Records for processing:
·····

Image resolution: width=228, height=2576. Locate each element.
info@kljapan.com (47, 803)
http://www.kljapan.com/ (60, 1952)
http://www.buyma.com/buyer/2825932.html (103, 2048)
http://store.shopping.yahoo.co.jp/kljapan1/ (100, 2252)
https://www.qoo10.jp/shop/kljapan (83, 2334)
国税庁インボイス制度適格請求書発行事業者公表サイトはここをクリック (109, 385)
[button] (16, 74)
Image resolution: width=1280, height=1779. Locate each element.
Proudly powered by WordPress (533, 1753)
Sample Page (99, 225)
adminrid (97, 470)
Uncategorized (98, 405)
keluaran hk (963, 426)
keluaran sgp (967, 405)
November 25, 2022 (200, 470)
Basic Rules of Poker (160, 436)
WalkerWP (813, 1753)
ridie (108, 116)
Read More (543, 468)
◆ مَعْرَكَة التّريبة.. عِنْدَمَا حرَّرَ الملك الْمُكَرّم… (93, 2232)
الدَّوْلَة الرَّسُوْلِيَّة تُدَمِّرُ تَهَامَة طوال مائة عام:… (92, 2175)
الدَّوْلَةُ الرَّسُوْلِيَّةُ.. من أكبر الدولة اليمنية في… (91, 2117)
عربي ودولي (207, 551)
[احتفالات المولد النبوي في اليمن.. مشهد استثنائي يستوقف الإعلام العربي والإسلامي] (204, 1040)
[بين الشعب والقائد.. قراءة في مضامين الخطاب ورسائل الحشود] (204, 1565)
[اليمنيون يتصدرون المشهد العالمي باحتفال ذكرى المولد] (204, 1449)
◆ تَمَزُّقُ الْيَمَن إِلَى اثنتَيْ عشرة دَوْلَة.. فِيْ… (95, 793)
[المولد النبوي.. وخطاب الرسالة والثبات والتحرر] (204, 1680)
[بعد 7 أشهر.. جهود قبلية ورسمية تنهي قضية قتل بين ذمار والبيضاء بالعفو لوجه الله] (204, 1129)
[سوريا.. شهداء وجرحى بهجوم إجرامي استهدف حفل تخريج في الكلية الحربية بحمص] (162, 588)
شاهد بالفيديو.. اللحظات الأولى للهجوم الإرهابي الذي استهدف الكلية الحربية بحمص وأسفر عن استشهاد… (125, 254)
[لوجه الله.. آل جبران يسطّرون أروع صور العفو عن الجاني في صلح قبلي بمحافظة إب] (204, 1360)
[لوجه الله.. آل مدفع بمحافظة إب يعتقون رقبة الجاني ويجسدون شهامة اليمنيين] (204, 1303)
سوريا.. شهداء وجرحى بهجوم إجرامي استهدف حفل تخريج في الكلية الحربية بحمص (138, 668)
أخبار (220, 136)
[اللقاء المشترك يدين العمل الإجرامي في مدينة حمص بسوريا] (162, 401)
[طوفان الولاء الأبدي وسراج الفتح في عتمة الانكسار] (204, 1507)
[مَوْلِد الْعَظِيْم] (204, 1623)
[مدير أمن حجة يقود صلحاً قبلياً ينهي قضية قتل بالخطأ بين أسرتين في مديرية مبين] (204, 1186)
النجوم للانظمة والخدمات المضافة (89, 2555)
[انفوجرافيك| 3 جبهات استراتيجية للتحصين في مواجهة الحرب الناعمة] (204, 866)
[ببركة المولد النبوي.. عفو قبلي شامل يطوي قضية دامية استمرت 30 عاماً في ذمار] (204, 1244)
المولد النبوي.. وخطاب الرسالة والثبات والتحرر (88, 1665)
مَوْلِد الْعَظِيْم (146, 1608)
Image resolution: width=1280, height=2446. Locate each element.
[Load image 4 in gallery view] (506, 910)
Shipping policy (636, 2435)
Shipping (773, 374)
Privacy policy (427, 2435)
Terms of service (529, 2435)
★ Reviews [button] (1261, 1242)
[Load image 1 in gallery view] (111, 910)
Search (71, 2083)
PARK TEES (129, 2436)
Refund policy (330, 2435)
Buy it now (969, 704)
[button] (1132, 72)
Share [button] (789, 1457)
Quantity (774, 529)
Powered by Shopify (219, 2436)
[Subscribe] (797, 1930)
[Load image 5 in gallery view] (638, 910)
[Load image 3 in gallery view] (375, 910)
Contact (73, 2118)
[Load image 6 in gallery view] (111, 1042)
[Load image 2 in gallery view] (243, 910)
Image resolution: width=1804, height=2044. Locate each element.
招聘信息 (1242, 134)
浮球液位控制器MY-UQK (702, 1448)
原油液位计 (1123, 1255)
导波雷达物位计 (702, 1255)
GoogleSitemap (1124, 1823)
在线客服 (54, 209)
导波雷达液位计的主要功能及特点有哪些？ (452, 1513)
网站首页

·····

Exercise description: Write the records out precisely, omitting nothing.

Answer space:
Image resolution: width=228, height=2576. Locate each element.
info@kljapan.com (47, 803)
http://www.kljapan.com/ (60, 1952)
http://www.buyma.com/buyer/2825932.html (103, 2048)
http://store.shopping.yahoo.co.jp/kljapan1/ (100, 2252)
https://www.qoo10.jp/shop/kljapan (83, 2334)
国税庁インボイス制度適格請求書発行事業者公表サイトはここをクリック (109, 385)
[button] (16, 74)
Image resolution: width=1280, height=1779. Locate each element.
Proudly powered by WordPress (533, 1753)
Sample Page (99, 225)
adminrid (97, 470)
Uncategorized (98, 405)
keluaran hk (963, 426)
keluaran sgp (967, 405)
November 25, 2022 (200, 470)
Basic Rules of Poker (160, 436)
WalkerWP (813, 1753)
ridie (108, 116)
Read More (543, 468)
◆ مَعْرَكَة التّريبة.. عِنْدَمَا حرَّرَ الملك الْمُكَرّم… (93, 2232)
الدَّوْلَة الرَّسُوْلِيَّة تُدَمِّرُ تَهَامَة طوال مائة عام:… (92, 2175)
الدَّوْلَةُ الرَّسُوْلِيَّةُ.. من أكبر الدولة اليمنية في… (91, 2117)
عربي ودولي (207, 551)
[احتفالات المولد النبوي في اليمن.. مشهد استثنائي يستوقف الإعلام العربي والإسلامي] (204, 1040)
[بين الشعب والقائد.. قراءة في مضامين الخطاب ورسائل الحشود] (204, 1565)
[اليمنيون يتصدرون المشهد العالمي باحتفال ذكرى المولد] (204, 1449)
◆ تَمَزُّقُ الْيَمَن إِلَى اثنتَيْ عشرة دَوْلَة.. فِيْ… (95, 793)
[المولد النبوي.. وخطاب الرسالة والثبات والتحرر] (204, 1680)
[بعد 7 أشهر.. جهود قبلية ورسمية تنهي قضية قتل بين ذمار والبيضاء بالعفو لوجه الله] (204, 1129)
[سوريا.. شهداء وجرحى بهجوم إجرامي استهدف حفل تخريج في الكلية الحربية بحمص] (162, 588)
شاهد بالفيديو.. اللحظات الأولى للهجوم الإرهابي الذي استهدف الكلية الحربية بحمص وأسفر عن استشهاد… (125, 254)
[لوجه الله.. آل جبران يسطّرون أروع صور العفو عن الجاني في صلح قبلي بمحافظة إب] (204, 1360)
[لوجه الله.. آل مدفع بمحافظة إب يعتقون رقبة الجاني ويجسدون شهامة اليمنيين] (204, 1303)
سوريا.. شهداء وجرحى بهجوم إجرامي استهدف حفل تخريج في الكلية الحربية بحمص (138, 668)
أخبار (220, 136)
[اللقاء المشترك يدين العمل الإجرامي في مدينة حمص بسوريا] (162, 401)
[طوفان الولاء الأبدي وسراج الفتح في عتمة الانكسار] (204, 1507)
[مَوْلِد الْعَظِيْم] (204, 1623)
[مدير أمن حجة يقود صلحاً قبلياً ينهي قضية قتل بالخطأ بين أسرتين في مديرية مبين] (204, 1186)
النجوم للانظمة والخدمات المضافة (89, 2555)
[انفوجرافيك| 3 جبهات استراتيجية للتحصين في مواجهة الحرب الناعمة] (204, 866)
[ببركة المولد النبوي.. عفو قبلي شامل يطوي قضية دامية استمرت 30 عاماً في ذمار] (204, 1244)
المولد النبوي.. وخطاب الرسالة والثبات والتحرر (88, 1665)
مَوْلِد الْعَظِيْم (146, 1608)
Image resolution: width=1280, height=2446. Locate each element.
[Load image 4 in gallery view] (506, 910)
Shipping policy (636, 2435)
Shipping (773, 374)
Privacy policy (427, 2435)
Terms of service (529, 2435)
★ Reviews [button] (1261, 1242)
[Load image 1 in gallery view] (111, 910)
Search (71, 2083)
PARK TEES (129, 2436)
Refund policy (330, 2435)
Buy it now (969, 704)
[button] (1132, 72)
Share [button] (789, 1457)
Quantity (774, 529)
Powered by Shopify (219, 2436)
[Subscribe] (797, 1930)
[Load image 5 in gallery view] (638, 910)
[Load image 3 in gallery view] (375, 910)
Contact (73, 2118)
[Load image 6 in gallery view] (111, 1042)
[Load image 2 in gallery view] (243, 910)
Image resolution: width=1804, height=2044. Locate each element.
招聘信息 (1242, 134)
浮球液位控制器MY-UQK (702, 1448)
原油液位计 (1123, 1255)
导波雷达物位计 (702, 1255)
GoogleSitemap (1124, 1823)
在线客服 (54, 209)
导波雷达液位计的主要功能及特点有哪些？ (452, 1513)
网站首页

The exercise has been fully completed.